Looking after the hidden heroes of infrastructure

Culverts are the hidden heroes of the infrastructure sector. While they rarely receive the same reverence as bridges, tunnels and road networks, they are vital in ensuring the safe operation of our roads, rail, buildings and structures, writes Steve Piscetek.

Stever Piscetek

Unfortunately, their lack of prominence means that maintenance and repairs are often lacking in priority.

Culverts are important for managing stormwater runoff, allowing water to flow freely under road and rail corridors. In many cases culverts also provide fauna with safe access.

Because of these functions, the construction and maintenance of culverts must adhere to strict standards that protect waterways, the community and other infrastructure like roads, pathways, and rail lines. They must also be designed with a hydraulic capacity capable of handling runoff water with AEPs (annual exceedance probability) up to two per cent, or ARIs (average recurrence intervals) up to 50 or 100 years.

Culverts are commonly built to a ‘1 in 100 year’ rule, which defines significant flood events that have a one per cent chance of occurring in any given year. Unfortunately, it has become clear that heavy floods can occur more frequently than we originally estimated.

As a result, these flood events may increase the strain on a culvert’s passable hydraulic capacity, resulting in many culverts being reclassified as undersized and increasing the risk of damage to roads, rail, and other critical infrastructure.

Building and maintaining effective culverts

Over time, culverts become susceptible to deterioration that can diminish performance and structural integrity, including clogging with debris, scouring at outlets, and abrasion and corrosion.

The main challenge with maintaining culverts is that they are invariably located underground, often under critical infrastructure. As a result, replacing the culverts can be very expensive and disruptive. Therefore, asset owners have sought innovative ways of monitoring the condition of and repairing or refurbishing their culvert assets.

Priorities must shift for culvert maintenance so that activity is proactive, not reactive. Instead of acting after culverts are damaged or begin to show signs of degradation, it is important to maintain a regular inspection schedule to ensure all blockages are removed.

Monitoring to consistent standards is also important and includes checking for corrosion, settlement, joint or compression failures, water ingress and fire damage. Any potential hazards affecting a culvert’s structural integrity should be dealt with immediately.

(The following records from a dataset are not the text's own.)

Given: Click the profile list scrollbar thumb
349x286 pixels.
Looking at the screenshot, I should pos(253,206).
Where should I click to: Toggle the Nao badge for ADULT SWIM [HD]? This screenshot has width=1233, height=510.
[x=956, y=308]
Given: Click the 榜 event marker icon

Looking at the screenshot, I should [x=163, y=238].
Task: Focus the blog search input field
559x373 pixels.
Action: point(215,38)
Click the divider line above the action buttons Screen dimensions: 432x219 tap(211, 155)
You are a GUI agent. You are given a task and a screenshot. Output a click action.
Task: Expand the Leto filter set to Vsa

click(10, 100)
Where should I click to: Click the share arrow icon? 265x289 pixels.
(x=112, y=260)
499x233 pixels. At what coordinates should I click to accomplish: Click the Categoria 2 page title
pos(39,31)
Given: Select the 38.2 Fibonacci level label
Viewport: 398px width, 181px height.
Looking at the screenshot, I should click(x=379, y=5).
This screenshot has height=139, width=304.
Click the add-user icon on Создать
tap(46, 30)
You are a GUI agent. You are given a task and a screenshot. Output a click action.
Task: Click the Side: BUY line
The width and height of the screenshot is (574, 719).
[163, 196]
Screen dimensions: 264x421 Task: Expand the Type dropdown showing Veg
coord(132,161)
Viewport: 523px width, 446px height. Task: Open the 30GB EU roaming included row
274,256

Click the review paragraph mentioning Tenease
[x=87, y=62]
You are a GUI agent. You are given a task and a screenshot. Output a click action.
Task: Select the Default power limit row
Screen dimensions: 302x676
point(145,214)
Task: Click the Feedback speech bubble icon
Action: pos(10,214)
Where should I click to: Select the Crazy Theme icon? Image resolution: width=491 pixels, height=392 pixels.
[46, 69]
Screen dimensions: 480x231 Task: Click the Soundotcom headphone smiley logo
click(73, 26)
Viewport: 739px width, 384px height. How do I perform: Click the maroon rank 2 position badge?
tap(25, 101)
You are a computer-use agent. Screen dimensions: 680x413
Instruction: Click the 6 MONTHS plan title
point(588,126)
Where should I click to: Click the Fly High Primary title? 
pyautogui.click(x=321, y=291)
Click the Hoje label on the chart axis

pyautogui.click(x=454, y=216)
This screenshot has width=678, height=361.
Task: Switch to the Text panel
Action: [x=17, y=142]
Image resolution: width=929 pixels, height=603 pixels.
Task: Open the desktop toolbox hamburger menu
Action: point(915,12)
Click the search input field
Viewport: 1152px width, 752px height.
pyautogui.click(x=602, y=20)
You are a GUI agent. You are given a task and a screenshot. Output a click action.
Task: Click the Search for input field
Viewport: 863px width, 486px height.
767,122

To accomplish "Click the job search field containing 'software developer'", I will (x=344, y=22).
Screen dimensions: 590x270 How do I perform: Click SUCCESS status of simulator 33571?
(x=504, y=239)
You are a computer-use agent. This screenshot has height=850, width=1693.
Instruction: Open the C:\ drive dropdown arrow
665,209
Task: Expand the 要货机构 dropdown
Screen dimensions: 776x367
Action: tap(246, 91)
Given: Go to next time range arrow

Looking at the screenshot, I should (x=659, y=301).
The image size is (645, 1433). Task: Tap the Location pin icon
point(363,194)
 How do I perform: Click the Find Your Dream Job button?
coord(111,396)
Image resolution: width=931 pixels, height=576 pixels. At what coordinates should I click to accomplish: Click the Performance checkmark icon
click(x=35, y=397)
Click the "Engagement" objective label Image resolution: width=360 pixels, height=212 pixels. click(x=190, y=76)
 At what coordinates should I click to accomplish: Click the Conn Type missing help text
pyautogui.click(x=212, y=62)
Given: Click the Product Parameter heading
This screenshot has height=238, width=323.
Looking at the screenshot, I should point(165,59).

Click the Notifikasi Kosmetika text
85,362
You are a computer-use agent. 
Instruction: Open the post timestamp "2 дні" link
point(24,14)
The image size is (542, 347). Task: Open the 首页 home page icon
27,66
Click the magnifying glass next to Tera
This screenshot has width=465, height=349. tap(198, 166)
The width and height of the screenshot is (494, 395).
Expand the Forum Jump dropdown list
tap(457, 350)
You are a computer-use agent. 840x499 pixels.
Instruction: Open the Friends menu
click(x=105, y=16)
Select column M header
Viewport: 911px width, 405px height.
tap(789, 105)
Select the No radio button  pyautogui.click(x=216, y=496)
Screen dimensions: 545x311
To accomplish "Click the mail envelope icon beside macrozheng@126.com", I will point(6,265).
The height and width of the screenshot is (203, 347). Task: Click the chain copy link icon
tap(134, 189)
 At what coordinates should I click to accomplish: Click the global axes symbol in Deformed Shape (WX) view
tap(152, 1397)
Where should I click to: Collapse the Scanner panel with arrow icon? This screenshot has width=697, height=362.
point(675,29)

The conventional approach to remediating and maintaining culverts is to patch or line the culverts with cementitious materials, which may include shotcrete or gunite solution which can remediate damaged or deteriorated areas.

Unfortunately, this approach can compromise culvert effectiveness over time by reducing flowability. For example, if a two-metre diameter damaged culvert is remediated using a 100mm repair layer of cementitious material, its diameter is reduced to 1.8m. This significantly reduces the overall hydraulic capacity of the culvert making it less effective.

Alternatively, ‘re-sleeving’ – which involves inserting a smaller diameter pipe into a culvert and grouting the space between them – is another widely accepted option. However, while these methods are effective, they also decrease culvert diameter and overall capacity.

New Innovations

Fortunately, there are solutions available that are not only more cost-effective and time-efficient than conventional methods, but they also do not reduce culvert hydraulic capacity. Vinyl ester structural coatings, for example, can be used to reline and strengthen culverts without the added thickness of conventional cementitious material.

The thin 12-15mm coating minimises the loss of hydraulic capacity. There are also specialised engineered resins and lightweight cementitious-based flowable fillers available that suitably reinforce culverts without adding unnecessary weight or thickness to the area, allowing the culverts to operate the way it was originally intended.

While culverts may not always be highly visible, they contribute significantly to our everyday lives and our communities rely on their ability to perform correctly. It’s therefore important that they are taken care of, and the right remediation solution is adopted.

*Steve Piscetek is the divisional manager for Mainmark Civil and Mining. He has extensive experience working in construction, road and water infrastructure, the mining and resources sectors and offshore construction.